But maybe those of us who worry about abstract ideas like ethics and laws are in the wrong. Maybe the best way to make a deal with the devil is to get in bed with him, speak his language, and buy his friendship. That’s Trump’s way. And nobody does it better.

Sabrina Haake writes:

Trump just threw a lavish state party to welcome a Saudi murderer. He defended the murderer’s crime, blamed the victim, and viciously attacked a reporter for asking the question on everyone’s mind: What about Jamal Khashoggi?

Of all the shameful metaphors for the corruption, ignorance, and rot presently infecting the White House, this one wears the Trump crown.

A brutal regime dismembers its critic

Jamal Khashoggi was a US resident and journalist for the Washington Post during its halcyon years, before it fell to corporate interests that now serve Trump.

Khashoggi was also a frequent critic of the Saudi government. He frequently criticized the royal ruling family, not for their lavish lifestyles, but for their suppression of dissent, their refusal to allow free speech among the Saudi people, and their widespread human rights abuses.

On Oct. 2, 2018, Khashoggi was murdered in Istanbul. He had gone to see about a visa for his Turkish fiancée at the Saudi consulate’s office, where he was attacked, stangled, and dismembered.

A recording made by Turkish intelligence agents in the building captured the whole gruesome ordeal: Khashoggi could be heard struggling against Saudi guards of the royal Crown Prince as his killing was recorded, complete with screams, the sounds of strangulation, then quiet, before a bone saw was heard dismembering his body.

US Intelligence knows bin Salman did it

In 2021, US intelligence reports concluded that Saudi Arabia’s Crown Prince Mohammed bin Salman, aka “the Bone Saw Prince,” had personally ordered the operation.

The US Director of National Intelligence supplied reasons supporting that conclusion, including:

· bin Salman’s total control of decision-making in the Saudi Kingdom;

· The direct involvement of bin Salman’s key adviser in the brutal attack, along with members of his personal security team; and

· bin Salman’s stated support for using violence to silence critics of the Saudi government abroad, including Khashoggi.

US intelligence added that, “Since 2017, the Crown Prince has had absolute control of the Kingdom’s security and intelligence organizations, making it highly unlikely that Saudi officials would have carried out an operation of this nature without the Crown Prince’s authorization.”

Despite these publicly available facts, Trump treated bin Salman to an unusually lavish state reception, complete with military officers in full dress carrying both Saudi and American colors. As the US taxpayer-funded Marine band played, Trump and Mr. Bone Saw were treated to a fly-over of advanced fighter jets, samples of the 48 F-35 jets Trump already sold to Saudi Arabia, despite national security concerns that China would be able to steal the aircraft’s advanced technology.

Work instruction 1:
Extract from the Khashoggi passage the stretch from "Khashoggi was also" through "dismembering his body.", copied word for word.
Work instruction 2:
List every reason the US Director of National Intelligence gave, according to the Khashoggi passage, for concluding that bin Salman ordered the operation.

Material supplied:
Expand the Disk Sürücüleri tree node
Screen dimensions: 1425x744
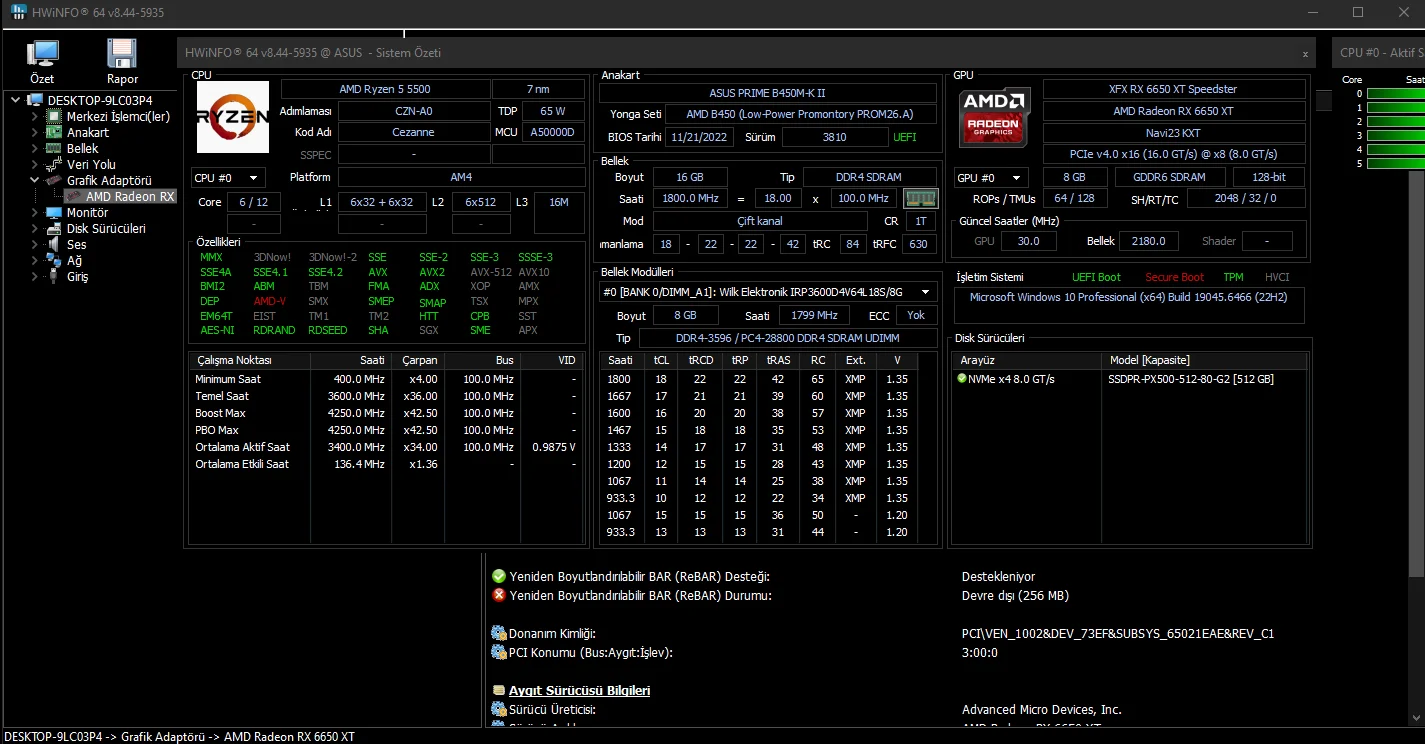point(34,228)
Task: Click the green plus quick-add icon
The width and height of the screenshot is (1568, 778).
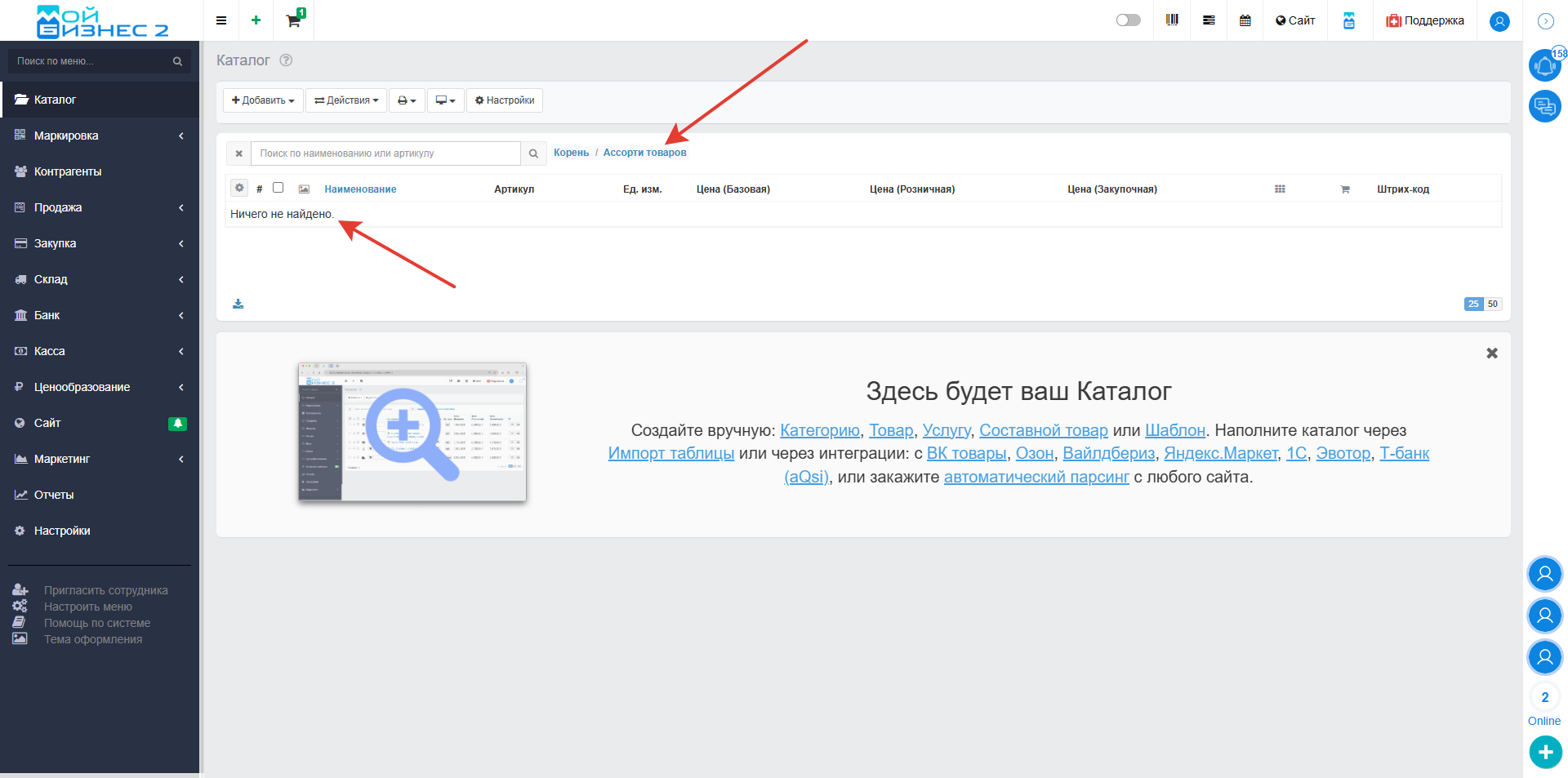Action: [x=256, y=20]
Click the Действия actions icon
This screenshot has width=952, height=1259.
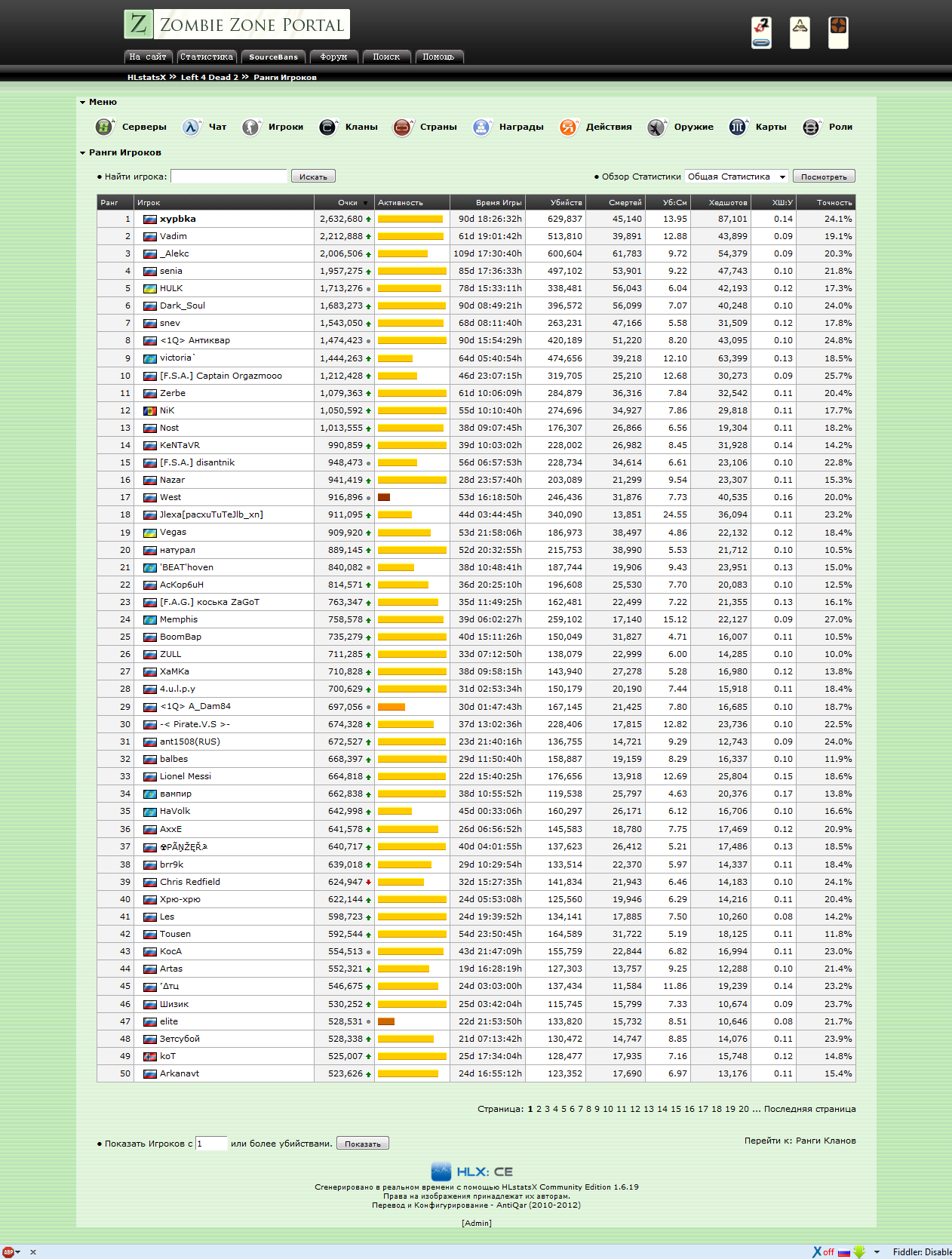coord(568,127)
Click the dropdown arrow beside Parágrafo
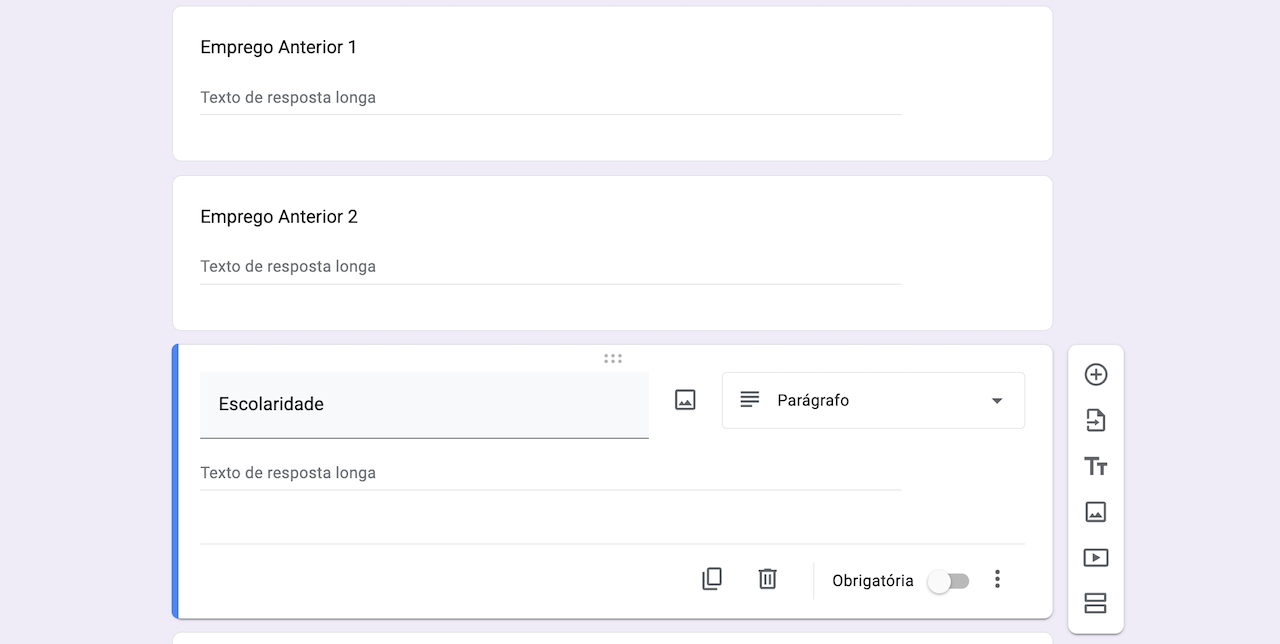The width and height of the screenshot is (1280, 644). tap(997, 401)
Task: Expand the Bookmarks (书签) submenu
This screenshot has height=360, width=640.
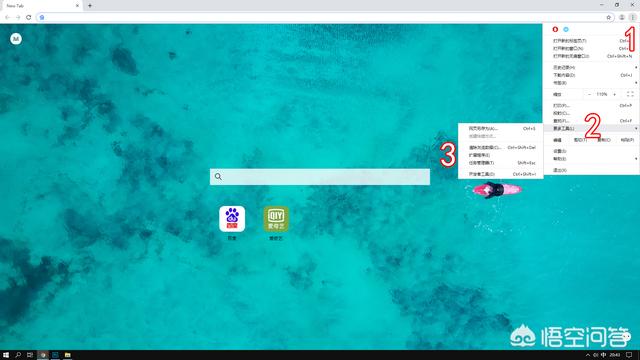Action: 591,83
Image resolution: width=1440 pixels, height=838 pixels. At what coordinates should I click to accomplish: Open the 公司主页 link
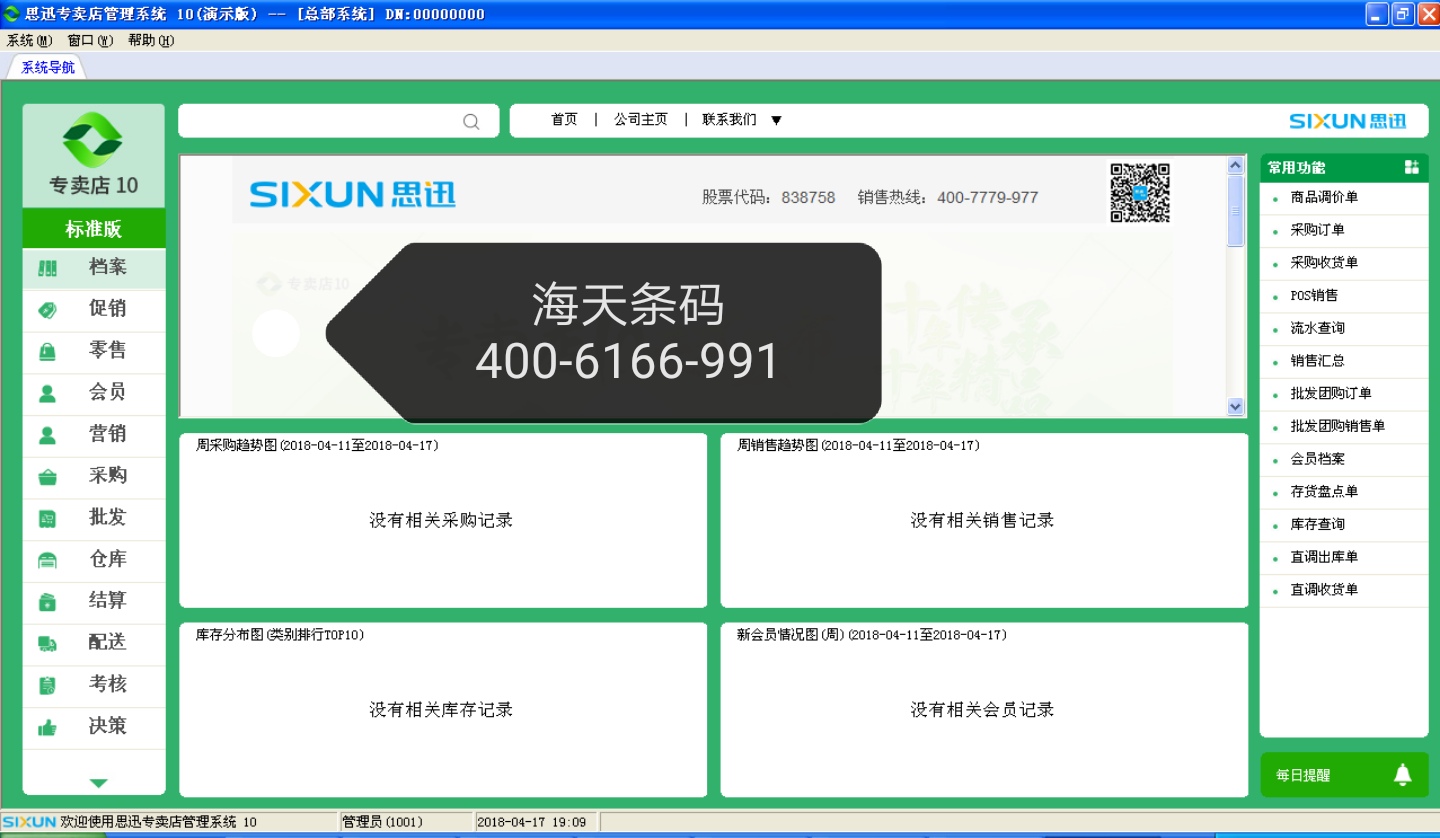[x=640, y=120]
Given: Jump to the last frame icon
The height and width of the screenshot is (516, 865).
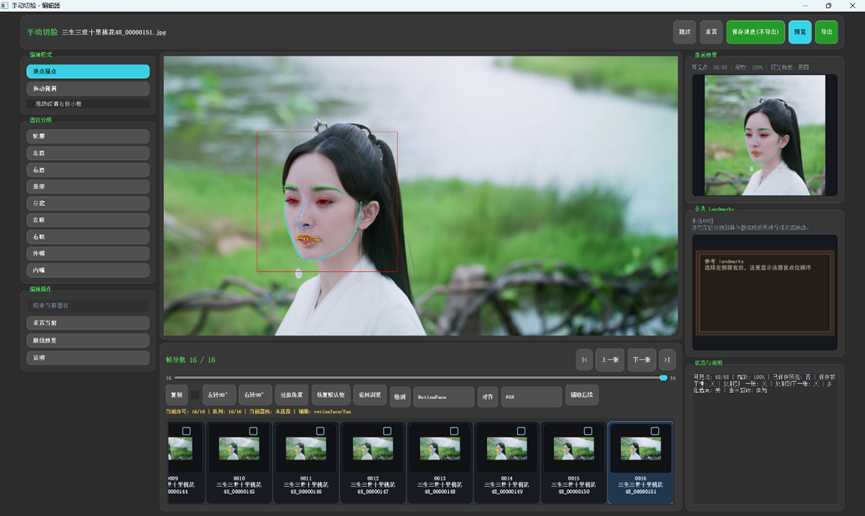Looking at the screenshot, I should [x=667, y=360].
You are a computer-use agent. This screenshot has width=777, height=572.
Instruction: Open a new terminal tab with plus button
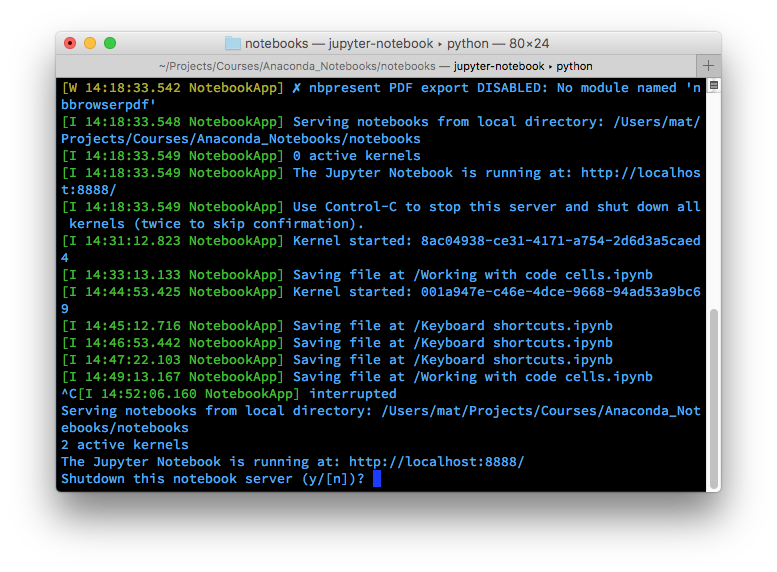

Your response 1:
Khashoggi was also a frequent critic of the Saudi government. He frequently criticized the royal ruling family, not for their lavish lifestyles, but for their suppression of dissent, their refusal to allow free speech among the Saudi people, and their widespread human rights abuses.

On Oct. 2, 2018, Khashoggi was murdered in Istanbul. He had gone to see about a visa for his Turkish fiancée at the Saudi consulate’s office, where he was attacked, stangled, and dismembered.

A recording made by Turkish intelligence agents in the building captured the whole gruesome ordeal: Khashoggi could be heard struggling against Saudi guards of the royal Crown Prince as his killing was recorded, complete with screams, the sounds of strangulation, then quiet, before a bone saw was heard dismembering his body.

Your response 2:
- bin Salman's total control of decision-making in the Saudi Kingdom
- The direct involvement of bin Salman's key adviser in the attack, along with members of his personal security team
- bin Salman's stated support for using violence to silence critics of the Saudi government abroad, including Khashoggi